Dans une déclaration remarquée, le chef des Patriotes a vivement critiqué la méthode d’adoption des décrets présidentiels, les comparant à des décisions politiques récentes. Ousmane Sonko a interpellé le chef de l’État sur la nécessité de publier sans délai un décret fixant la date des prochaines élections locales. « Nommer ou démettre un haut fonctionnaire par décret relève des prérogatives présidentielles, nul ne conteste cette réalité. Pourtant, le même processus doit s’appliquer pour convoquer le corps électoral », a-t-il souligné, en faisant référence aux récents bouleversements à la tête du Port autonome de Dakar et à la Caisse des dépôts et consignations.

Sonko a rappelé que ces limogeages, dont celui de Waly Diouf Bodiang au profit de Doune Pathé Mbengue, ainsi que la situation tendue autour de Fadilou Keïta à la Caisse des dépôts, illustrent une gestion des institutions par décrets successifs. Pourtant, la convocation des élections locales, un impératif démocratique, tarde à se matérialiser sous forme de texte officiel.

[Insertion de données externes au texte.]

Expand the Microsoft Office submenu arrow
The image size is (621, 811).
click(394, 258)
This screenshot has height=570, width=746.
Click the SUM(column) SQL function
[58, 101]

Accueilli par une foule enthousiaste dans la ville de Ndiambour, le leader politique a réitéré son refus catégorique d’un report du scrutin. Depuis le lancement de sa tournée de distribution des cartes électorales fin juillet, il martèle ce message avec une fermeté constante. Son intervention s’inscrit dans un contexte où l’urgence de la situation est soulignée par des observateurs, comme l’expert électoral Djibril Gningue. Ce dernier alerte sur le peu de temps restant pour agir : le président dispose désormais de quelques jours seulement pour signer le décret avant que le calendrier légal ne devienne ingérable.

Cette prise de parole intervient alors que les relations entre les pouvoirs exécutif et législatif restent tendues. L’absence persistante d’un décret de convocation du corps électoral accentue ces frictions, révélant une gouvernance où les décisions stratégiques tardent à se concrétiser.